La tradizionale terapia ‘a scalini’ dell’ipertensione arteriosa”  speiga Volpe “non consente di raggiungere il traguardo terapeutico dei 130 mmHg di sistolica entro tre mesi. Per questo le nuove linee guida suggeriscono di iniziare subito il trattamento con un’associazione di due farmaci (tipicamente un Ace-inibitore o un sartano insieme a un calcio antagonista o a un diuretico), preferenzialmente in associazione precostituita, cioè in un’unica pillola, per favorire la compliance del paziente. La monoterapia andrà riservata ai pazienti con ipertensione di grado 1, agli anziani e ai pazienti più fragili, che non rappresentano più del 20-25 per cento degli ipertesi”.

Gli studi clinici hanno dimostrato che prima si raggiunge l’obiettivo terapeutico, maggiore e più sostenuto sarà il vantaggio cardiovascolare . “Nei cosiddetti ‘immediate responders’ ” chiarisce Volpe “si ottiene infatti una maggiore riduzione degli eventi cardiaci fatali e non fatali, dei casi di ictus e di infarto, dei ricoveri per scompenso cardiaco e della mortalità per tutte le cause. Seguendo i criteri della rapida riduzione della pressione arteriosa (raggiungere il target di sistolica entro tre mesi) e di utilizzare da subito le associazioni di 2 farmaci all’interno di una singola pillola, probabilmente la nostra generazione di medici riuscirà finalmente a vedere ridotta in maniera importante la percentuale di ipertesi non a target”.

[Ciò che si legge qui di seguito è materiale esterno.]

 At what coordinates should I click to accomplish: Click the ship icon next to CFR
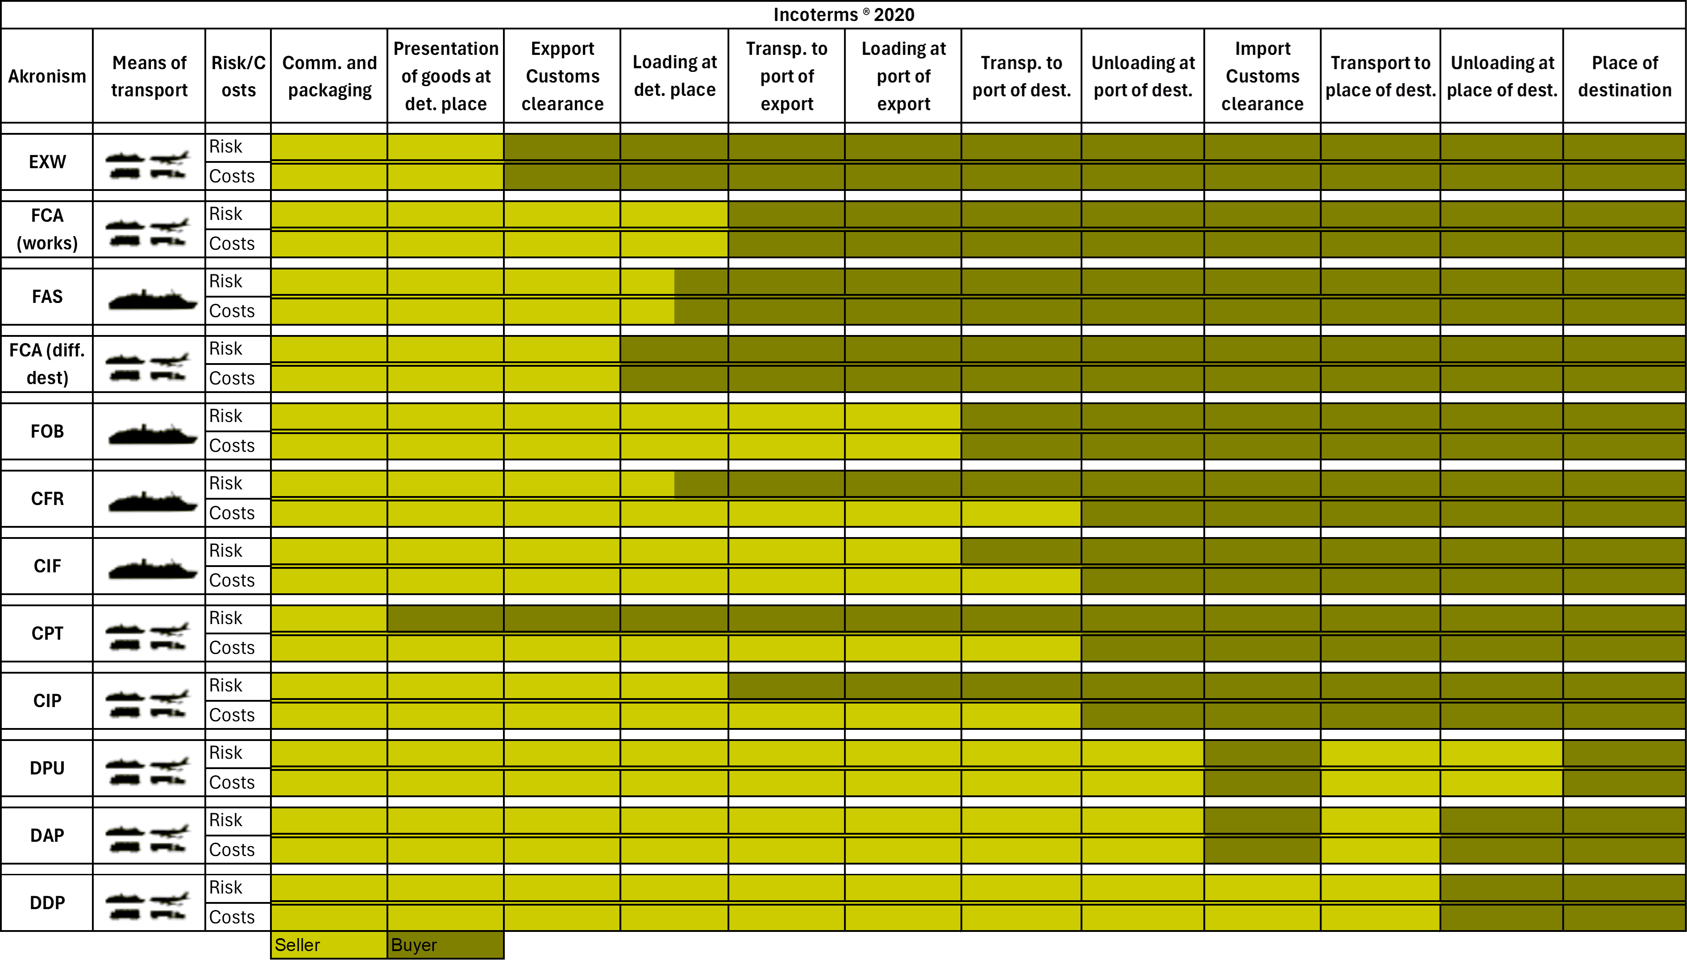[148, 498]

L’ipertensione arteriosa” aggiunge Giuliano Tocci, responsabile del Centro ipertensione dell’Ospedale Sant’Andrea e professore associato di Cardiologia alla Sapienza di Roma “rappresenta ancora oggi il principale fattore di rischio responsabile di eventi fatali a livello mondiale. Le principali malattie cardiovascolari, tra cui infarto, ictus, insufficienza cardiaca, sono molto spesso riconducibili ad un aumento della pressione arteriosa, che si è protratto per anni, spesso in modo del tutto asintomatico, determinando un aumento del rischio di eventi cardiovascolari fatali”. Nonostante sia nota da tempo la stretta relazione esistente tra ipertensione e rischio di eventi cardiovascolari fatali, il controllo dell’ipertensione arteriosa in Italia e nel mondo è però ancora largamente insoddisfacente.

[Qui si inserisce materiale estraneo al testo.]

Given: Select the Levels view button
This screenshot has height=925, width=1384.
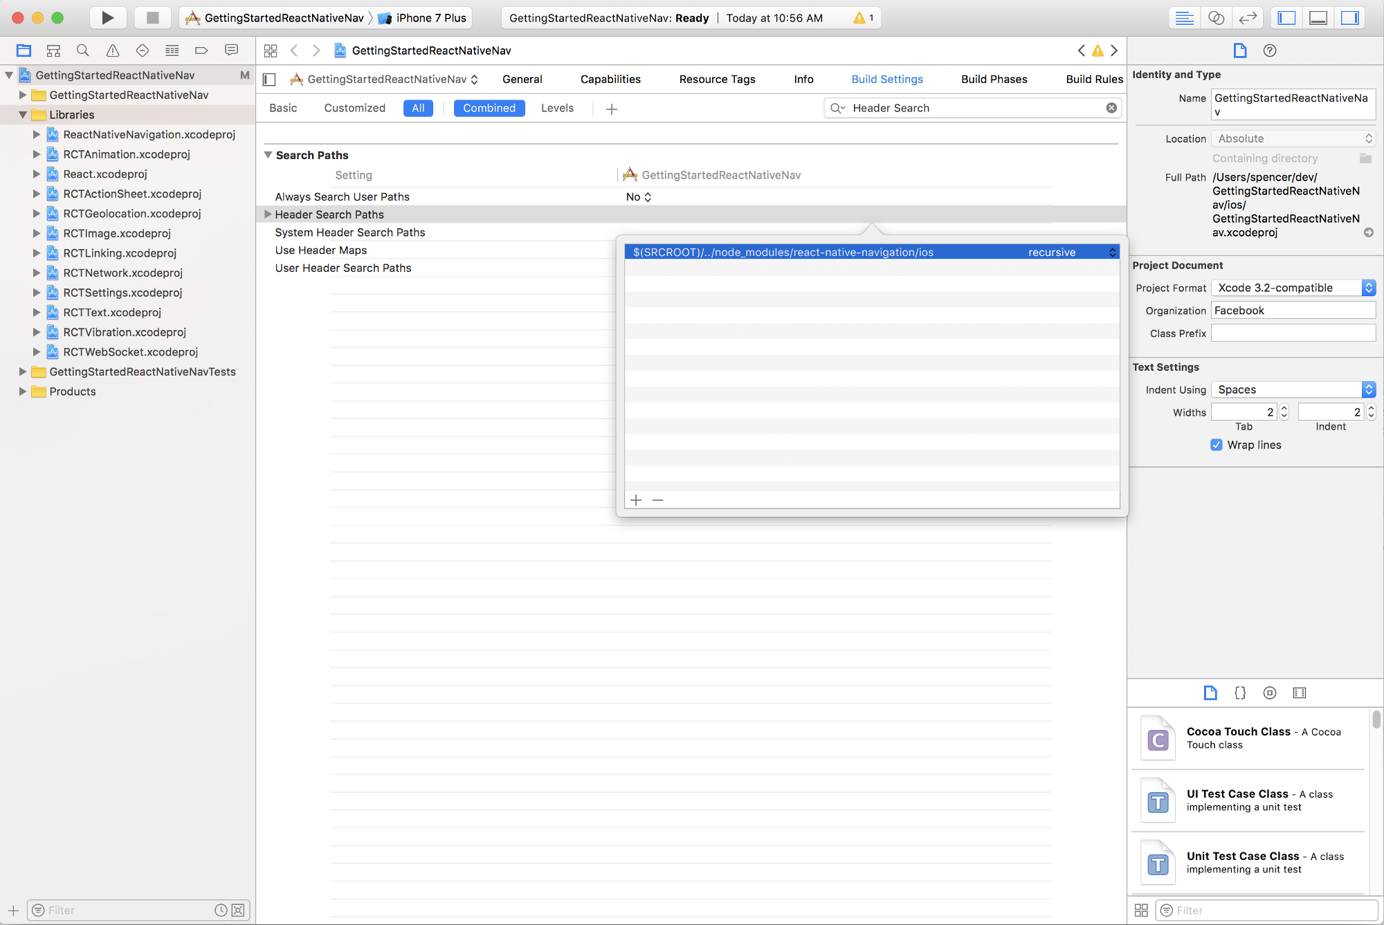Looking at the screenshot, I should click(x=557, y=108).
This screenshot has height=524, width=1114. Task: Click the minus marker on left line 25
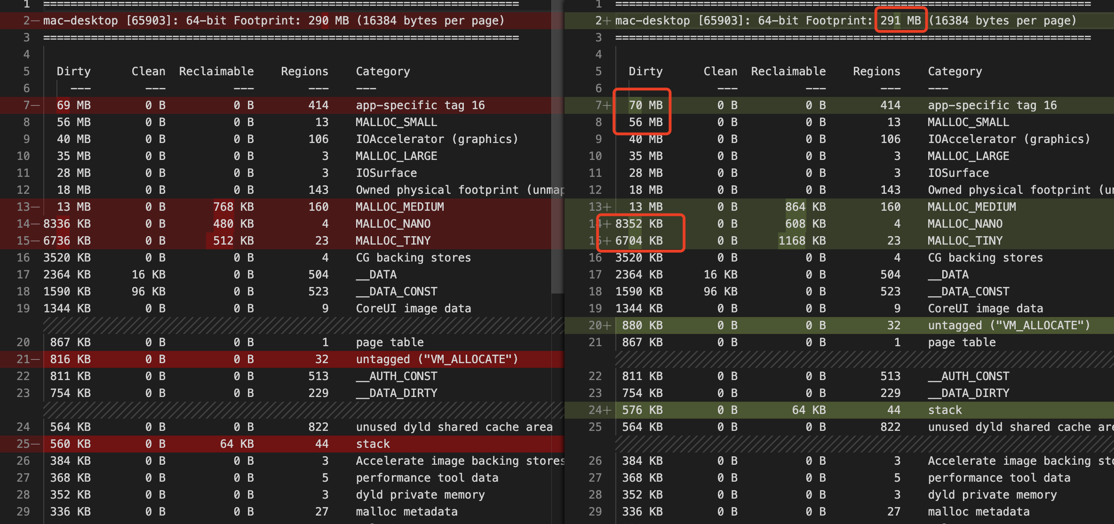click(35, 444)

Sulla base di tali considerazioni e in virtù dell’enorme impatto socio-economico e sanitario a livello della popolazione generale “prosegue Tocci  “appare giustificato il grande interesse rivolto alle nuove edizioni delle linee guida internazionali per la diagnosi e la terapia dell’ipertensione arteriosa. Le nuove linee guida americane ed europee differiscono sotto vari punti di vista: i criteri diagnostici, gli strumenti per la stima del rischio cardiovascolare, la scelta dei farmaci e l’intensità del trattamento farmacologico. Entrambi le edizioni delle linee guida, invece concordano nel sostenere che l’ipertensione arteriosa è una condizione ad elevato impatto sociale, che andrebbe prevenuta soprattutto attraverso un corretto stile di vita e la correzione delle abitudini sbagliate (fumo, sedentarietà, dieta con eccessivo consumo di grassi e calorie).

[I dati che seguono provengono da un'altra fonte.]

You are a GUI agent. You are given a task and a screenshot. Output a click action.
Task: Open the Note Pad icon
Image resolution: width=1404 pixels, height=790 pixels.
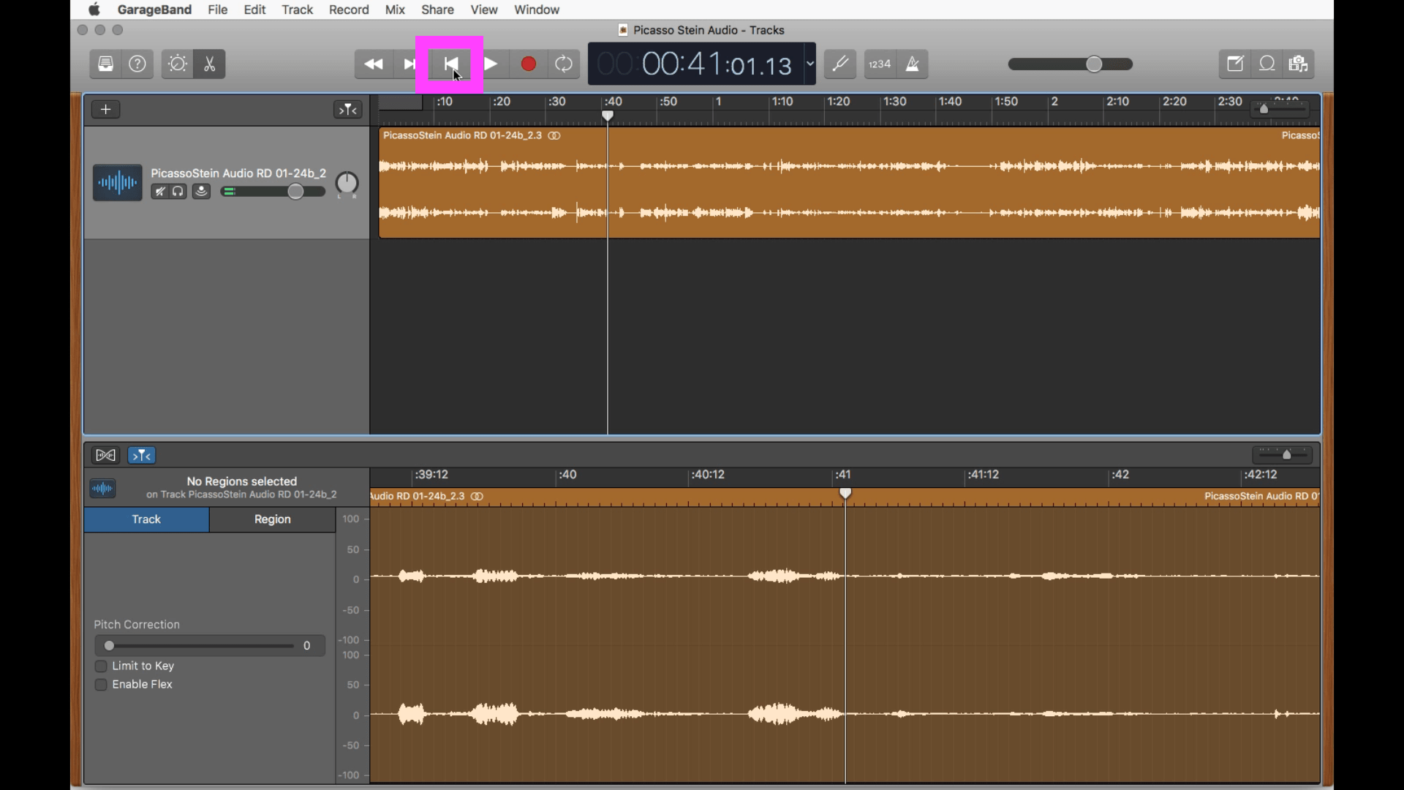[x=1235, y=64]
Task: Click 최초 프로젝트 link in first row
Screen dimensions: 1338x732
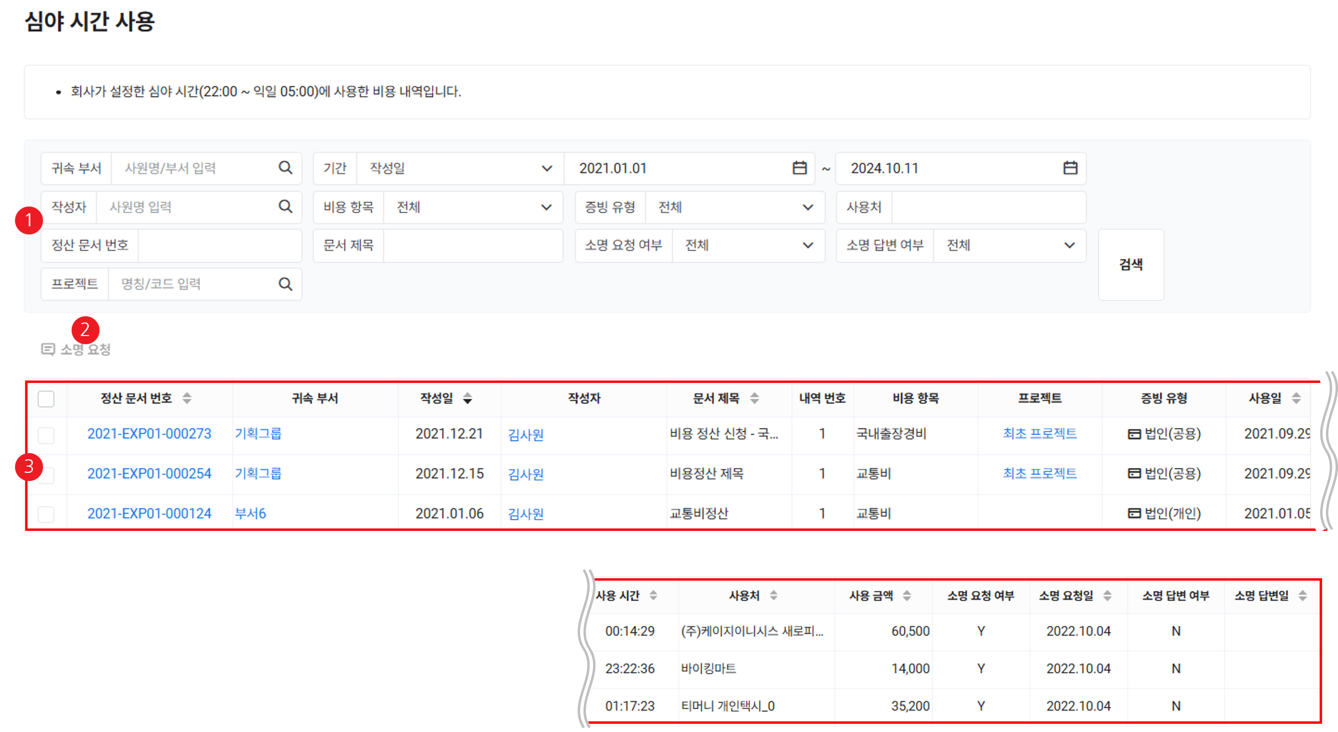Action: [x=1039, y=433]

Altro punto di convergenza tra linee guida europee e americane, secondo l’esperto, è il fatto che, una volta che la malattia si è resa manifesta, il controllo dei valori pressori andrebbe raggiunto il più rapidamente possibile e mantenuto entro i valori considerati normali, al fine di ridurre il rischio di complicanze cardiovascolari, cerebro-vascolari e renali. “A tal fine l’uso delle terapie di combinazione precostituite si è dimostrato  un elemento molto utile nella gestione clinica quotidiana dell’ipertensione arteriosa” conclude Tocci “soprattutto in virtù del fatto che tali terapie hanno dimostrato di garantire una migliore aderenza alla terapia, particolarmente nel paziente che assume diversi farmaci o strategie terapeutiche complesse (paziente politrattato)”.